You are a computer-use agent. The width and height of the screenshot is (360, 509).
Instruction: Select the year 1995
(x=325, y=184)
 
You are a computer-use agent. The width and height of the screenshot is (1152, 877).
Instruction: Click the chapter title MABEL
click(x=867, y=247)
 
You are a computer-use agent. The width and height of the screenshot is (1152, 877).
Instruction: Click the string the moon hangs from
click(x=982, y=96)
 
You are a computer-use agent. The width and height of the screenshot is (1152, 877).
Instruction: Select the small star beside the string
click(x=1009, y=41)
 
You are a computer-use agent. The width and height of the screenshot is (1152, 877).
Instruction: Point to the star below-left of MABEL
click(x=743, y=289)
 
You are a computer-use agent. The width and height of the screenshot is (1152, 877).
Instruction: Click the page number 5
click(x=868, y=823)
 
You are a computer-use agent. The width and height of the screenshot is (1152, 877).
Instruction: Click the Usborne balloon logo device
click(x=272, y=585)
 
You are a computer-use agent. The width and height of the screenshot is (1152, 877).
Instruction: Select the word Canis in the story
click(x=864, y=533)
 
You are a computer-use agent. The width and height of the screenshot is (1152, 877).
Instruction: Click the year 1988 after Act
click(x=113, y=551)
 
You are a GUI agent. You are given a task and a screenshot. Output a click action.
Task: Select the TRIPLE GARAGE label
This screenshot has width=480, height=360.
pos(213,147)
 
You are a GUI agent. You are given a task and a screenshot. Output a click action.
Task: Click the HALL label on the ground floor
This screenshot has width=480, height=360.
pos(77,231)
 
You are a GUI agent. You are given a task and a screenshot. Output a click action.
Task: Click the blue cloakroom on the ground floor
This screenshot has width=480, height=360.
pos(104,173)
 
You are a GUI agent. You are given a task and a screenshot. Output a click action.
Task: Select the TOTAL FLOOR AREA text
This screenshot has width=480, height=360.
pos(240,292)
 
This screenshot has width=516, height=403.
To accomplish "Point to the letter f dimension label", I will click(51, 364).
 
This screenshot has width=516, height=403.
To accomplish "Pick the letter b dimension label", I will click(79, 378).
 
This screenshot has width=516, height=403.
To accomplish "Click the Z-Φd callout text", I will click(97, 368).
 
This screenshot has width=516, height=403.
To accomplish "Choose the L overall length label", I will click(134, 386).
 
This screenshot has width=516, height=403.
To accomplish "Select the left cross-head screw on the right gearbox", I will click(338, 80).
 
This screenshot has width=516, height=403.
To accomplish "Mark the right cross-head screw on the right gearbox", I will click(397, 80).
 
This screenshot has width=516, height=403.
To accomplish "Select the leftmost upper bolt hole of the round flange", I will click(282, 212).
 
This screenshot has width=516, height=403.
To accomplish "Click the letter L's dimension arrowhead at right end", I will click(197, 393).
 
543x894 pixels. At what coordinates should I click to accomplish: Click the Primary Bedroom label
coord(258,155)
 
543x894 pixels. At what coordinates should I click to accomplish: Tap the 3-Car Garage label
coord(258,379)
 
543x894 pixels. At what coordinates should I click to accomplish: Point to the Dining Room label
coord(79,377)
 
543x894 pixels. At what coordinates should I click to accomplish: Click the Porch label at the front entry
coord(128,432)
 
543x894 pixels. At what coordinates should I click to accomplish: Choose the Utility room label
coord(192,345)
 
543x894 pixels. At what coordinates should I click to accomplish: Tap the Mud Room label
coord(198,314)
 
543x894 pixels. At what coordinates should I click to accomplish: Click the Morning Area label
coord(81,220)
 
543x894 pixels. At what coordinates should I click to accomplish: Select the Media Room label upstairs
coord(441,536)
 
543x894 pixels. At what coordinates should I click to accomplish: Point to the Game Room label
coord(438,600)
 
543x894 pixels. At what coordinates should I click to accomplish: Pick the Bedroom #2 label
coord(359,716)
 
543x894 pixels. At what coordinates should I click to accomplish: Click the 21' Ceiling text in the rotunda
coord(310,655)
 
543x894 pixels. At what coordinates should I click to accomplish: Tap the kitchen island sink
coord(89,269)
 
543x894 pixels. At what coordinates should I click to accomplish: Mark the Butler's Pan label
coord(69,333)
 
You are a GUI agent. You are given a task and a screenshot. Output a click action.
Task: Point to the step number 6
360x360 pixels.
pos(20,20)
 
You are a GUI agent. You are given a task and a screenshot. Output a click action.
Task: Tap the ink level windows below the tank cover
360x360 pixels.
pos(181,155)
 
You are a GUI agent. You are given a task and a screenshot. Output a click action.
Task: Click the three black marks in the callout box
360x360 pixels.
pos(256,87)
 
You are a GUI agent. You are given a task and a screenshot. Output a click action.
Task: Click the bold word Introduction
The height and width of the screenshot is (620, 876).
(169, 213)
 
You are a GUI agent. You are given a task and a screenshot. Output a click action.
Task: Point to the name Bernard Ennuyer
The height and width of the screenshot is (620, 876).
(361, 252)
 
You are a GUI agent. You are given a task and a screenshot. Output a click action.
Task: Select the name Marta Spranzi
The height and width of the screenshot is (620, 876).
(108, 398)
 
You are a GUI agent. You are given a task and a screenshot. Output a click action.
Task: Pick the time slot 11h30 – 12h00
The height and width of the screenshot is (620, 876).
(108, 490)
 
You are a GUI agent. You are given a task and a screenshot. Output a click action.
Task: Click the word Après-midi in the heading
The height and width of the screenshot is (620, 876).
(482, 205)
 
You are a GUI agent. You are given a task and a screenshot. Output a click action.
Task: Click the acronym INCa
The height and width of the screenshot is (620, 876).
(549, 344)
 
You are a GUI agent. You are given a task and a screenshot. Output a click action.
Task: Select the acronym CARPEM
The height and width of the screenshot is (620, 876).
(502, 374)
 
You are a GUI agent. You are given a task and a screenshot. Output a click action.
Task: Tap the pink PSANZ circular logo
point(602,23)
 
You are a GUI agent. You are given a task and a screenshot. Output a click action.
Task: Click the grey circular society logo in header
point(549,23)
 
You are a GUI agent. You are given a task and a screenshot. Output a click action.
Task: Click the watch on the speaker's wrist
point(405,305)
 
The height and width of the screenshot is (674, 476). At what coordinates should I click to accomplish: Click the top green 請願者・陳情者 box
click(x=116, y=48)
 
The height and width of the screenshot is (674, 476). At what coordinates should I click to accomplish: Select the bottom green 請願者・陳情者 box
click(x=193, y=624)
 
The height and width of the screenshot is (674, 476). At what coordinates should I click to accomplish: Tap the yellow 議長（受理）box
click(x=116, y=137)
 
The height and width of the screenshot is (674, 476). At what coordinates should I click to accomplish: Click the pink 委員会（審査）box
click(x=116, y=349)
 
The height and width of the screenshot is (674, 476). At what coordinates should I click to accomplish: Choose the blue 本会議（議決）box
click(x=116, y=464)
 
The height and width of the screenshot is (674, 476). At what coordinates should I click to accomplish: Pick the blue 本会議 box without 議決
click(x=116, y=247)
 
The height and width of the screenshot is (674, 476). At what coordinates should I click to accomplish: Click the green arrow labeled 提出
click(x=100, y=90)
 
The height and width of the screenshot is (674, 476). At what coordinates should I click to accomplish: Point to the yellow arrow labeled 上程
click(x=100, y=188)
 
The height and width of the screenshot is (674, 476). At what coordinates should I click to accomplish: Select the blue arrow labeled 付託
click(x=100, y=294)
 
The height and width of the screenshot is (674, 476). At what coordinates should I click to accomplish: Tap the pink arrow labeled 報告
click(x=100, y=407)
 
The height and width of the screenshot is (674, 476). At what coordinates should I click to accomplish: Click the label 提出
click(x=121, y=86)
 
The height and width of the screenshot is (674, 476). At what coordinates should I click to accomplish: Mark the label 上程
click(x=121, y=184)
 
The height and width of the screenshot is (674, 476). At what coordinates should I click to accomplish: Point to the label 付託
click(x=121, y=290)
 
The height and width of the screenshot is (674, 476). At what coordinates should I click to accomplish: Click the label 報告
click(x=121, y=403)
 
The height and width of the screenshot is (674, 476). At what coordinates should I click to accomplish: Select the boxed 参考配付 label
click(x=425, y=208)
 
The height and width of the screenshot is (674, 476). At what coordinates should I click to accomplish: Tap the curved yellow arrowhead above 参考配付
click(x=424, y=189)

====================

Please locate each line in the listing above that contains the word "gearbox" and copy those lines out in full. Only matches with the same case count.

To accomplish "Select the left cross-head screw on the right gearbox", I will click(338, 80).
To accomplish "Mark the right cross-head screw on the right gearbox", I will click(397, 80).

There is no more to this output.